* **Your task**:
Reproduce the data below word for word, starting at the line that contains "This screenshot has" and stopping at the end of the data. Leave the pictures out.

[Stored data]

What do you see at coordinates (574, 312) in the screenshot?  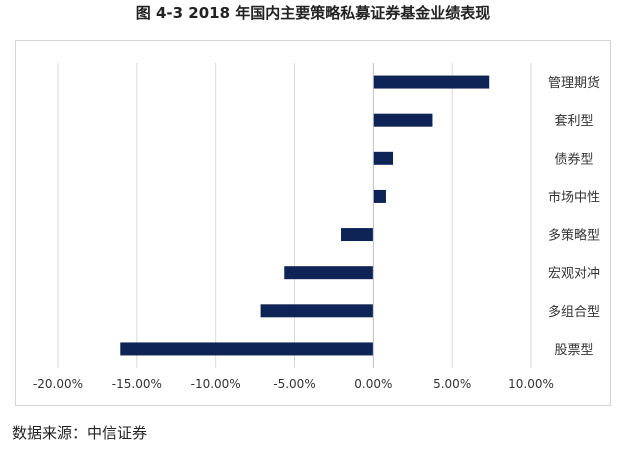 I see `category-label: 多组合型` at bounding box center [574, 312].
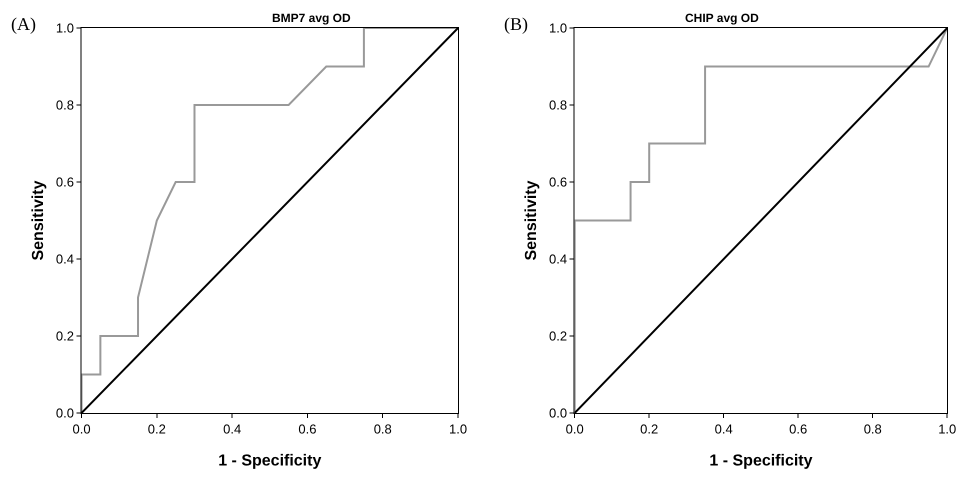 The height and width of the screenshot is (481, 969). I want to click on text: (B), so click(516, 24).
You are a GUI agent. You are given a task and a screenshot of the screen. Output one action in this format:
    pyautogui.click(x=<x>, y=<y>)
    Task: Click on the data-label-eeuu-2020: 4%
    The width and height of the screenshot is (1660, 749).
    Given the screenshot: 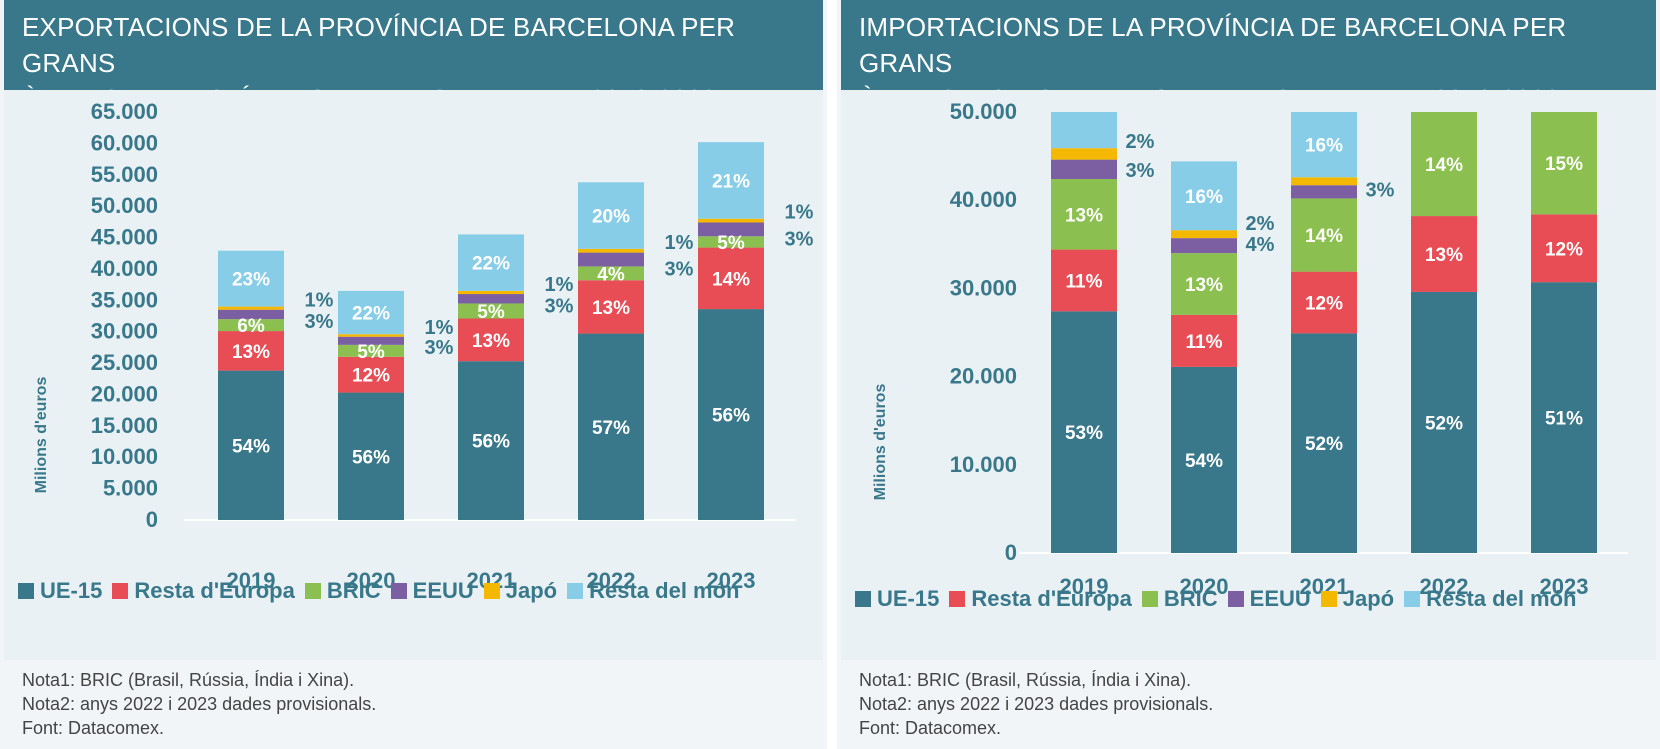 What is the action you would take?
    pyautogui.click(x=1260, y=245)
    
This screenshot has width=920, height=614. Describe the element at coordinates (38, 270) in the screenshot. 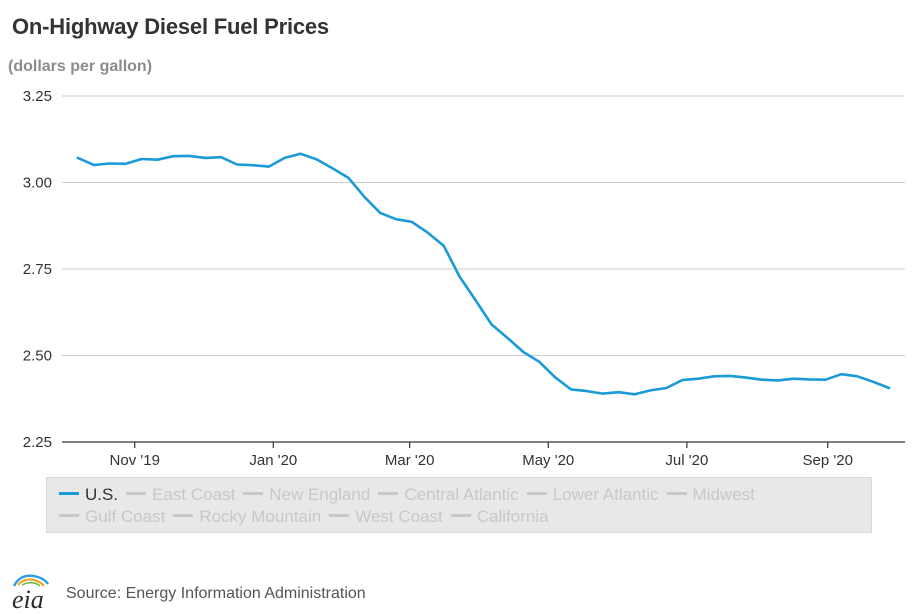

I see `y-tick-label: 2.75` at that location.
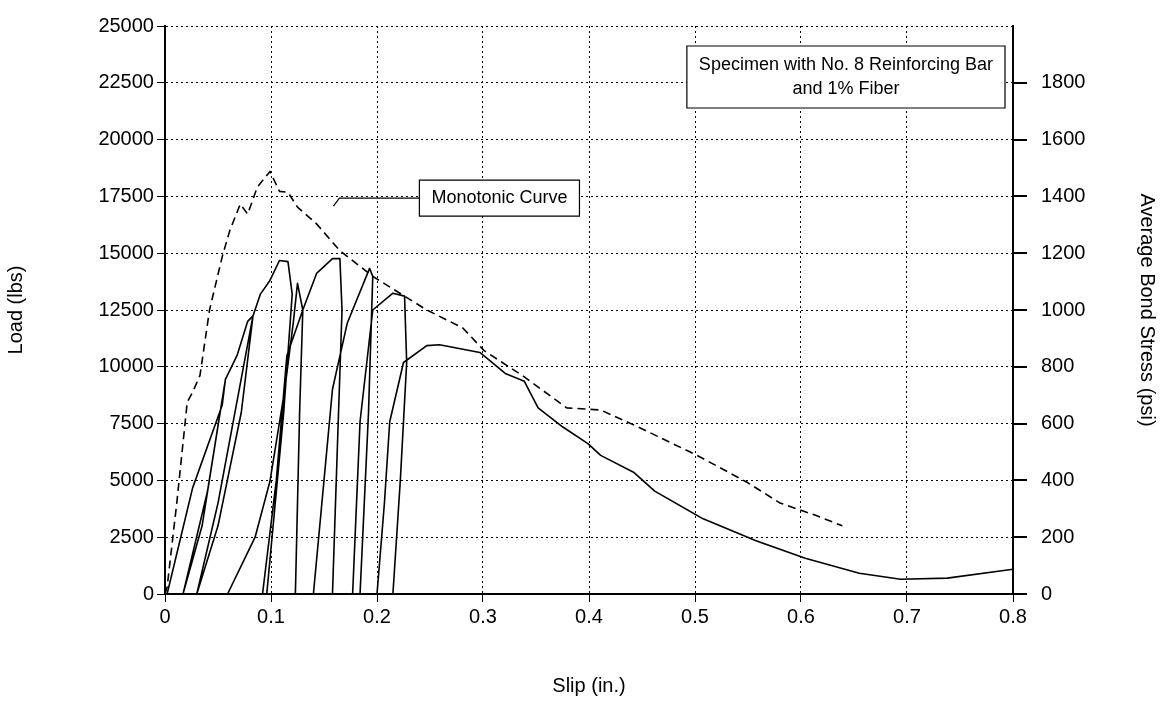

* **Reply**:
This screenshot has width=920, height=614. Describe the element at coordinates (38, 270) in the screenshot. 

I see `y-tick-label: 2.75` at that location.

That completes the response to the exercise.